In Flander’s mud, with the minesweepers

The evacuation of munitions still present on the battlefield has not stopped, since 1918. Each year, the Belgian demining services (SEDEE) remove 200 to 250 tons of munitions from the two world wars. The unit of Poelkapelle, in the heart of the former conflict zone, has become an expert in the recovery and treatment of toxic shells. The dismantling center took office in 2000. It provides identification tools (X-rays and gamma spectrometry), and dismantling tailored to different types of shells to respect both personnel safety and environmental standards.

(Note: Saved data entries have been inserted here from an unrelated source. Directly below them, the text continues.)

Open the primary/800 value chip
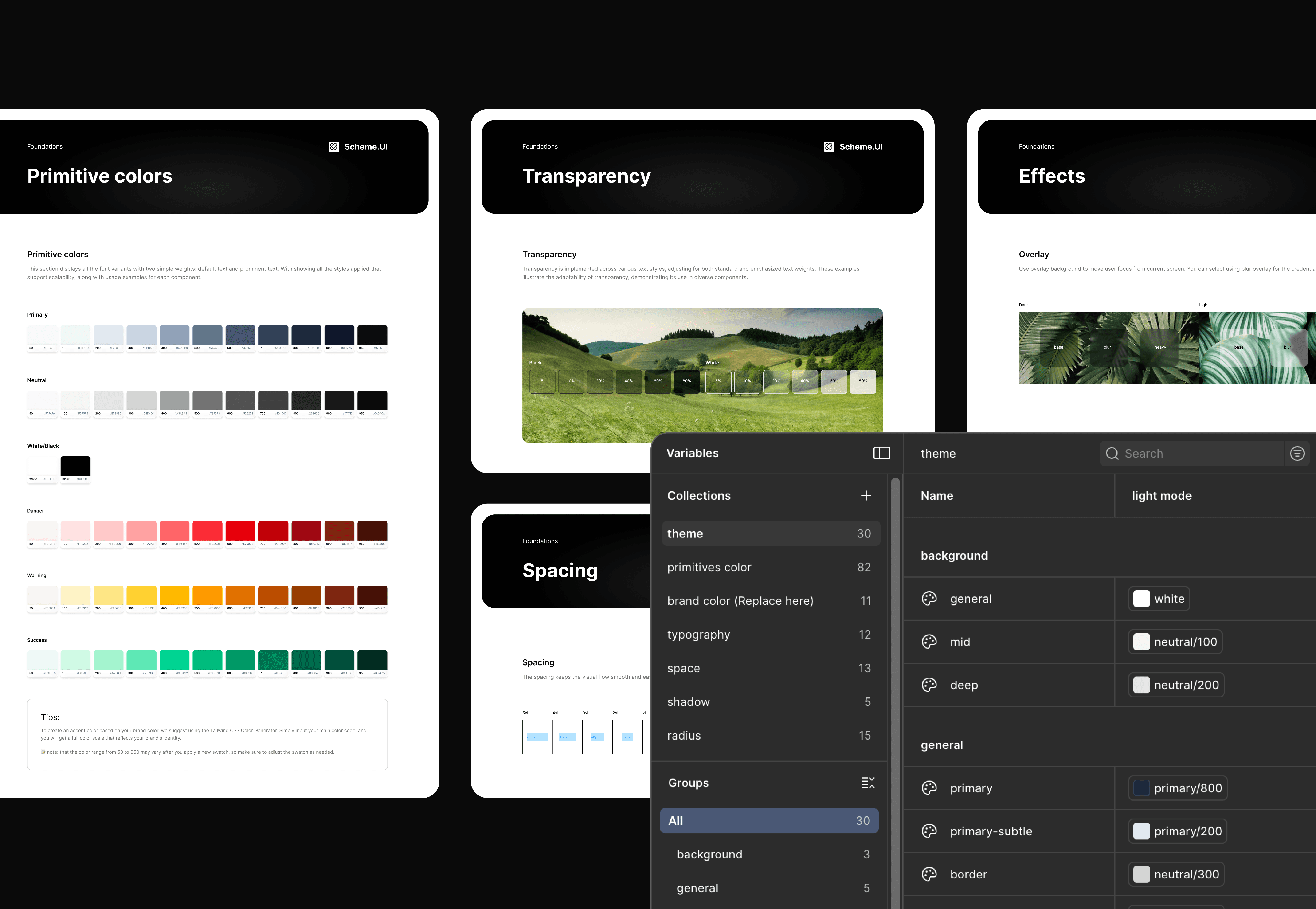Screen dimensions: 1316x909 click(1178, 788)
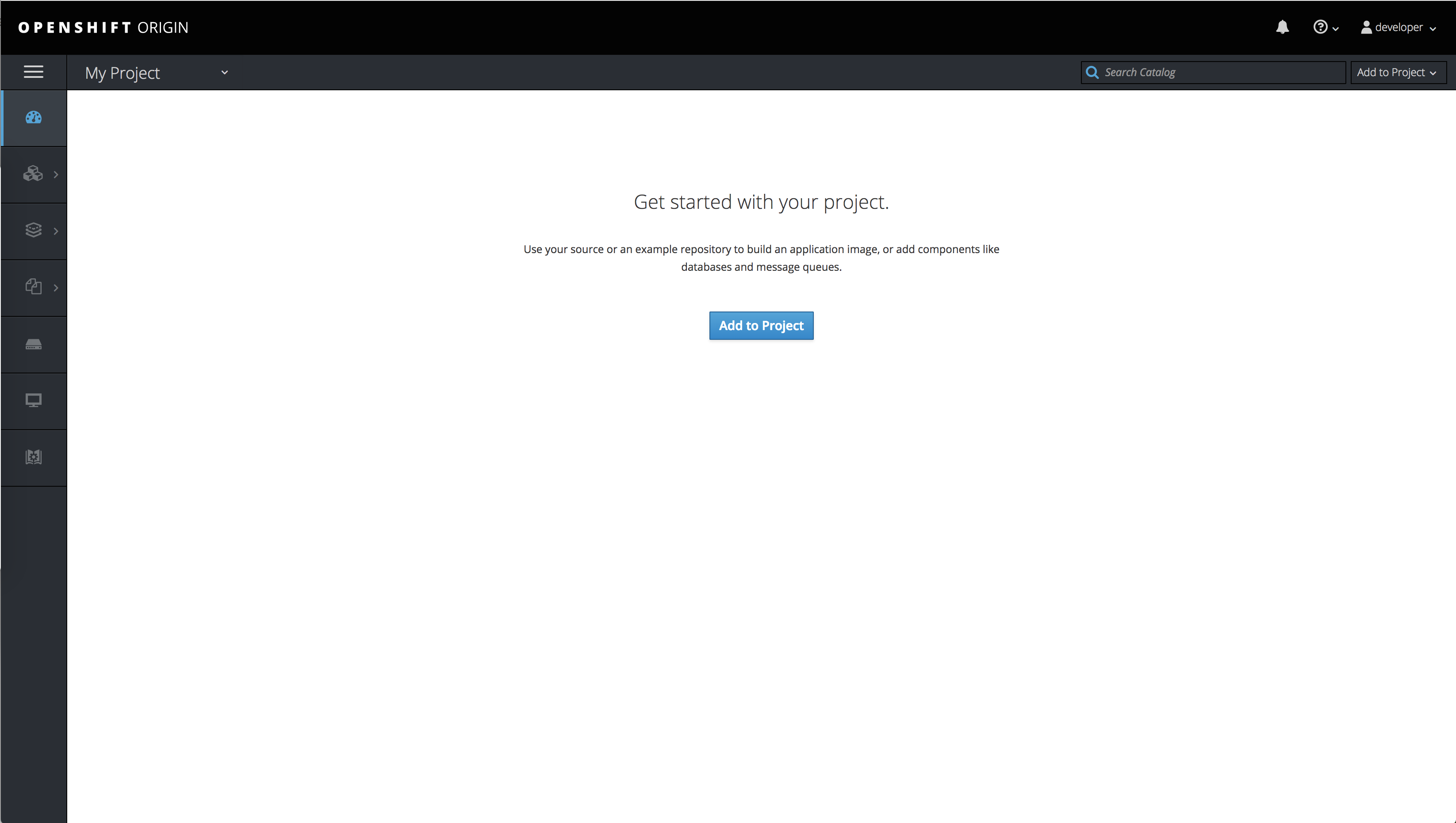Click the notifications bell icon
1456x823 pixels.
pyautogui.click(x=1283, y=27)
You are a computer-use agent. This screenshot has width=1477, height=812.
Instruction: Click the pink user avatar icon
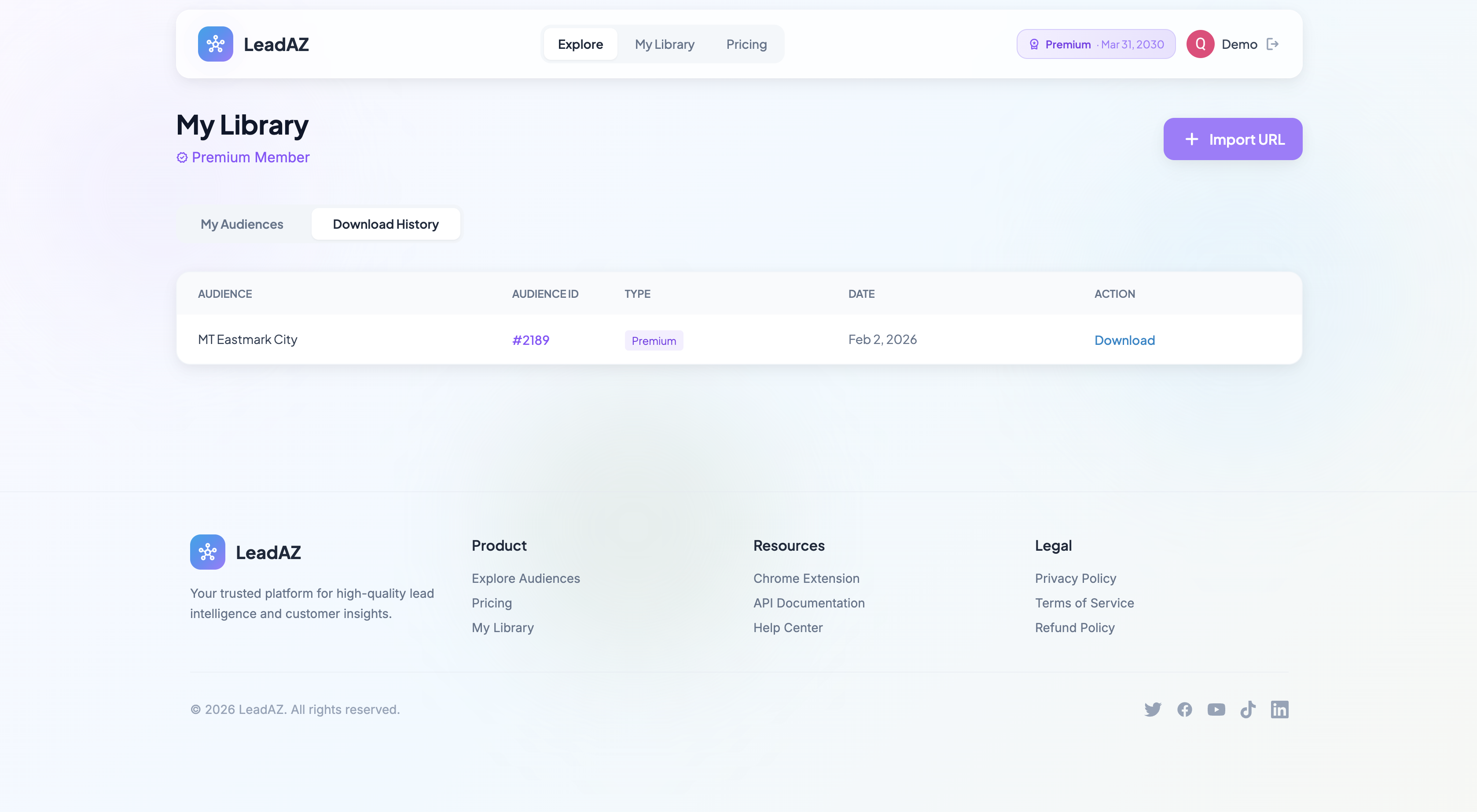tap(1200, 44)
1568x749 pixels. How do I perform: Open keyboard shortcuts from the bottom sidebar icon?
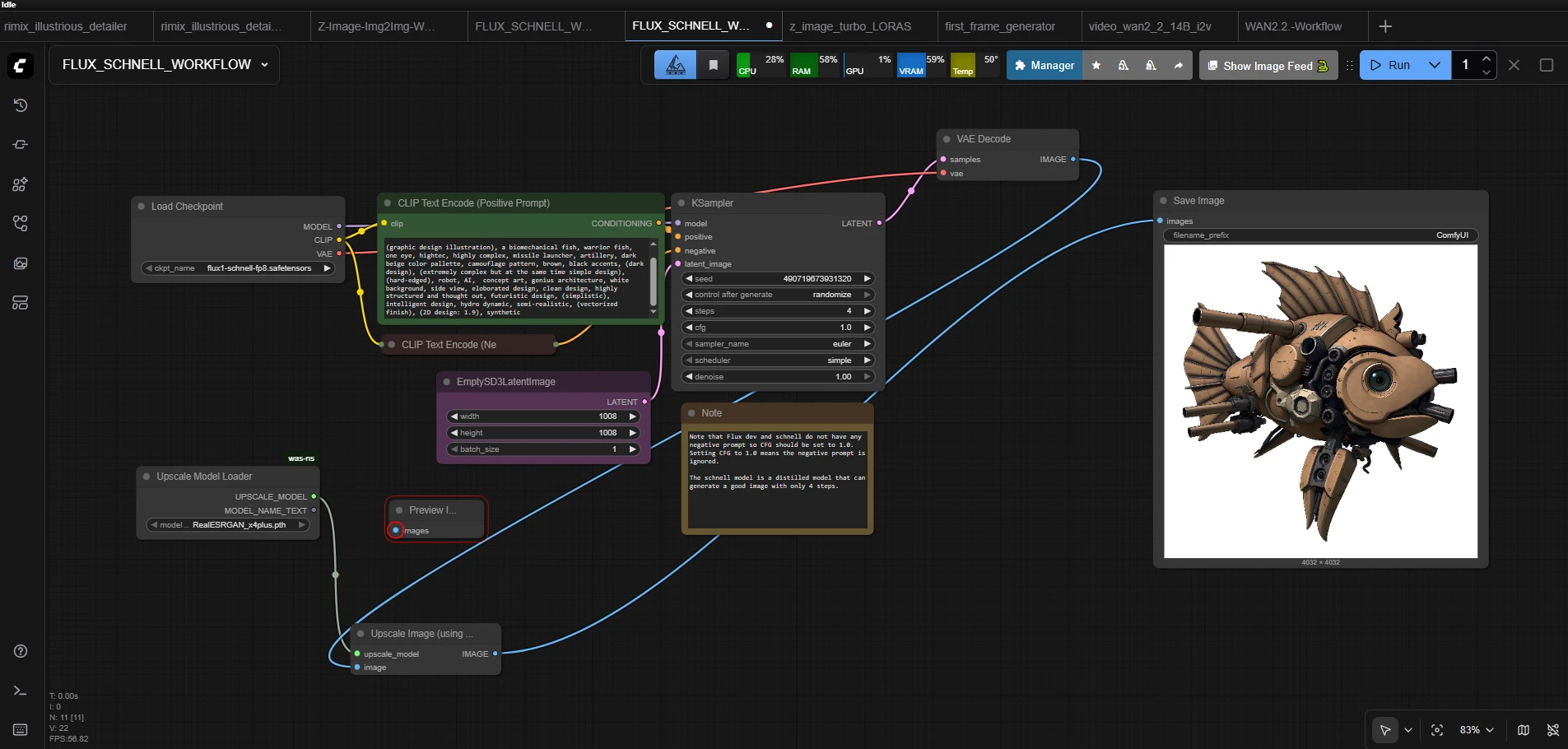[20, 730]
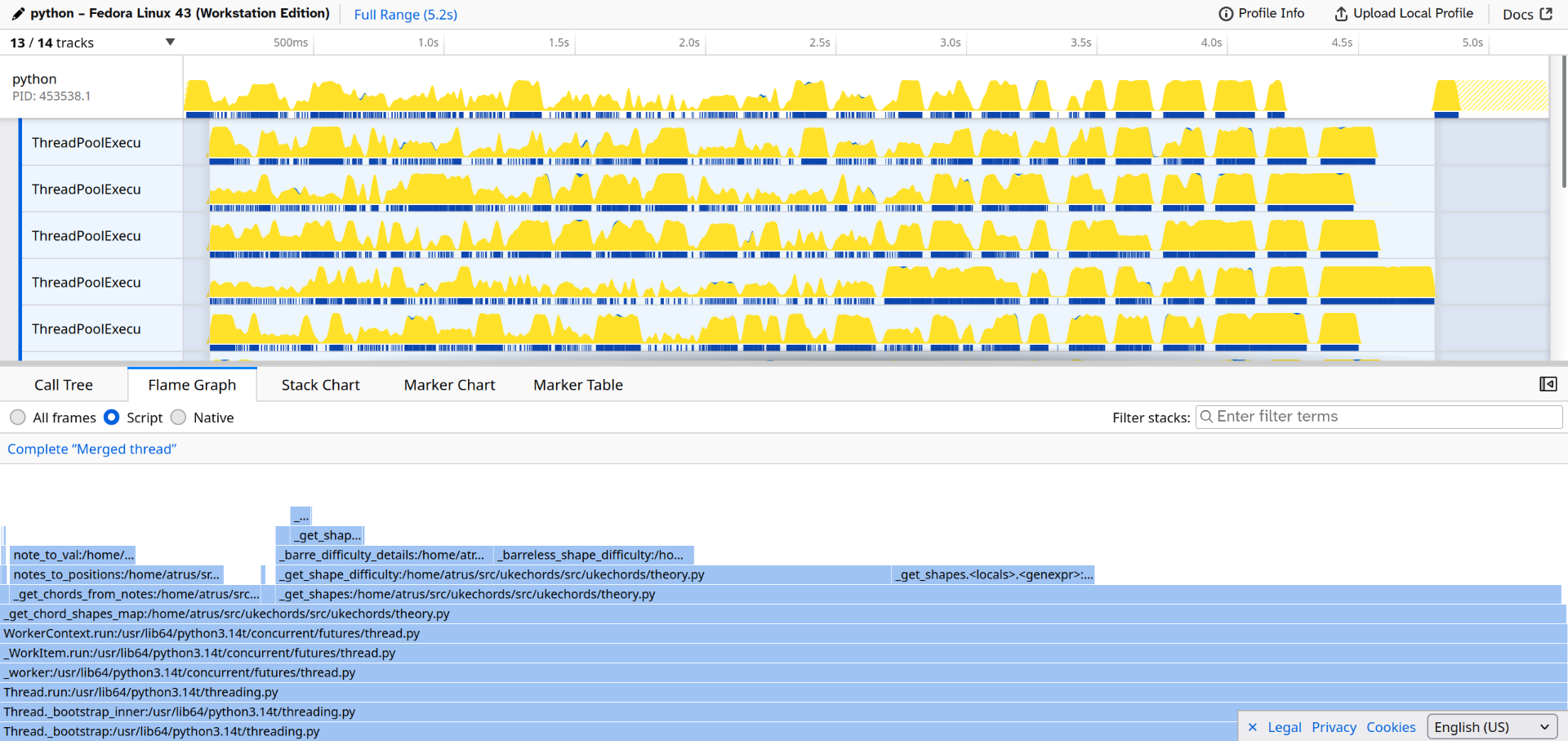Select the first ThreadPoolExecu track
Image resolution: width=1568 pixels, height=741 pixels.
pyautogui.click(x=87, y=142)
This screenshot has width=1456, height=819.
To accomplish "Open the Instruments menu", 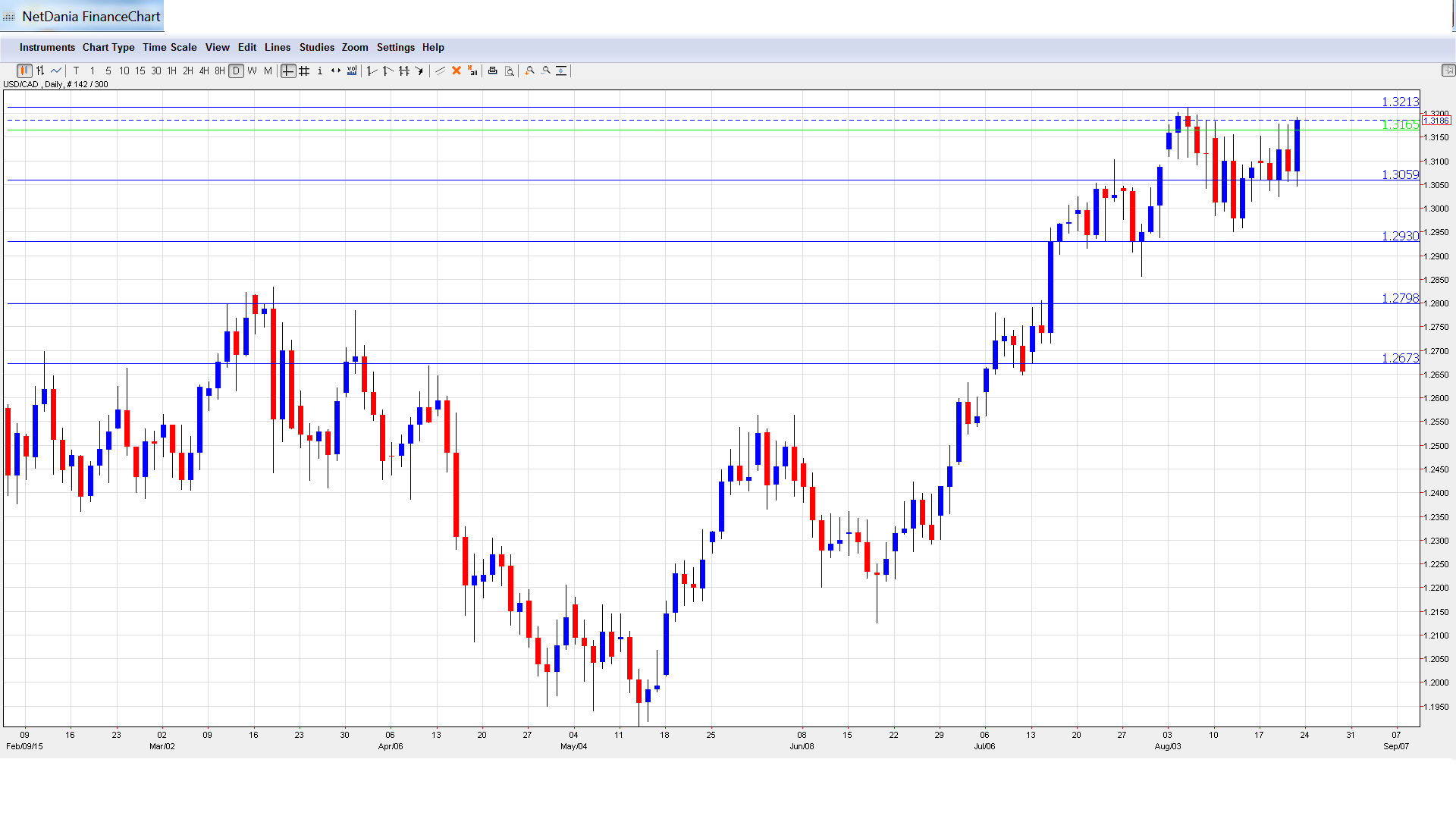I will pyautogui.click(x=47, y=47).
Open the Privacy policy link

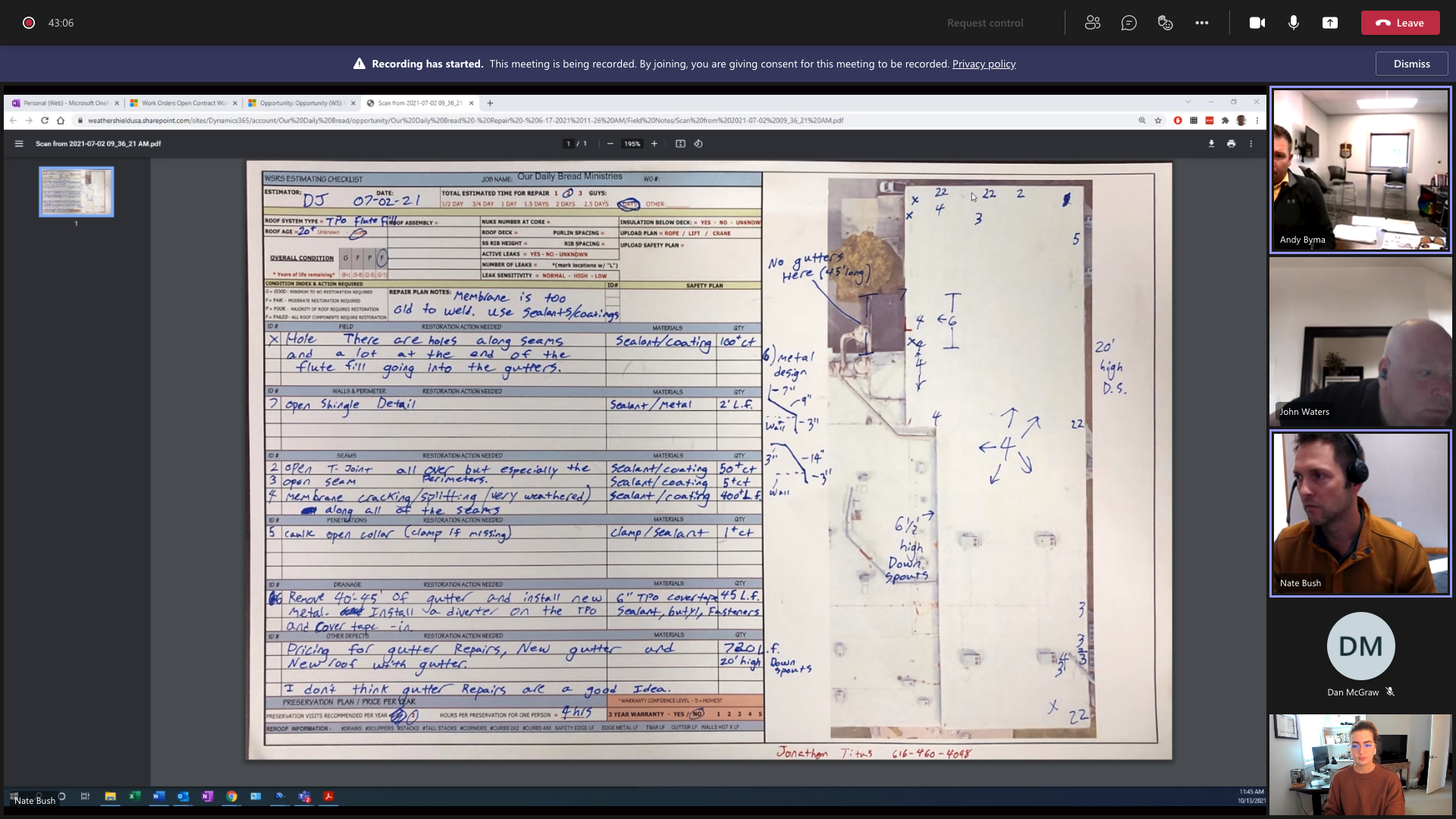coord(983,64)
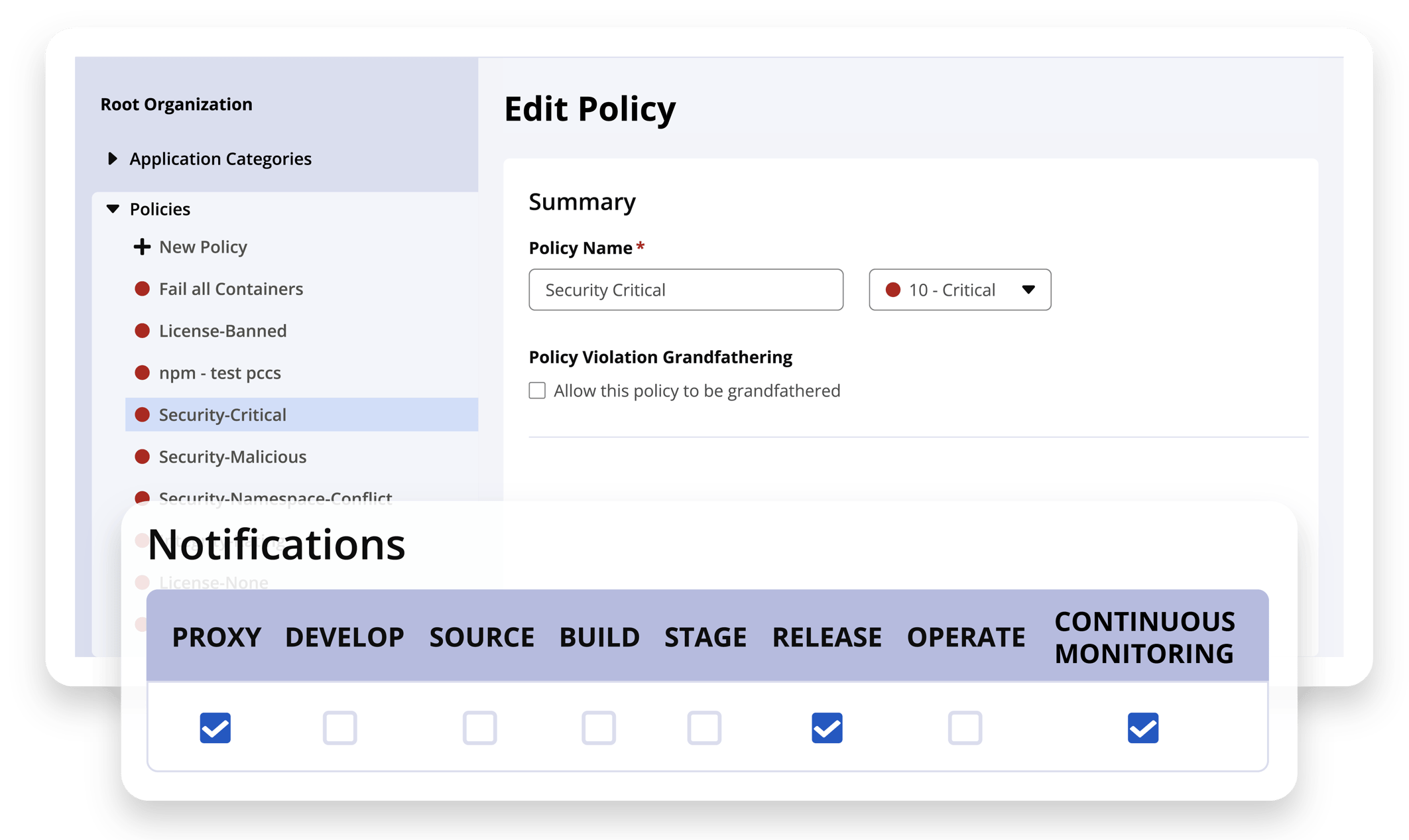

"The shells exposed in the ground are fewer with time, finds a deminer Service Abduction and Explosives Destruction machinery (SEDEE) Poelkapelle. The biggest sank to 5 or 6 meters deep, or they not only tend to rise over time, but the machines used to work the soil will become deeper. "The SEDEE receives about 3250 collection requests per year, a figure that does not decrease. On this day of October where we followed a demining team, their schedule included the removal of nine shells from the First World War, one of which can still be charged, found in a food company in the Mouscron region in the middle of a pile of potatoes. "It is routine in the region, says a member of the team.

Unfortunately, the people who live here are used to it. But this habit creates a risk ... "Later in the day, the miners will collect 14 shells posed by a farmer on the edge of the road to his small farm Westhoek ... To pick them up, minesweepers must wait a formal request made by the local police and sent to the Staff of Meerdaal. Sometimes the SEDEE deminers are facing a legal impossibility to remediate land: "At 100 meters from the ammunition depot of Dadizele, discovered in 2004 with 70 tons of ammunition have since been dismantled, we know that it's remaining 100 T of ammunition, but the owner does not want them removed. Only a judge may require that ... "says a minesweeper. Other deposits on private land pose the same type of problem.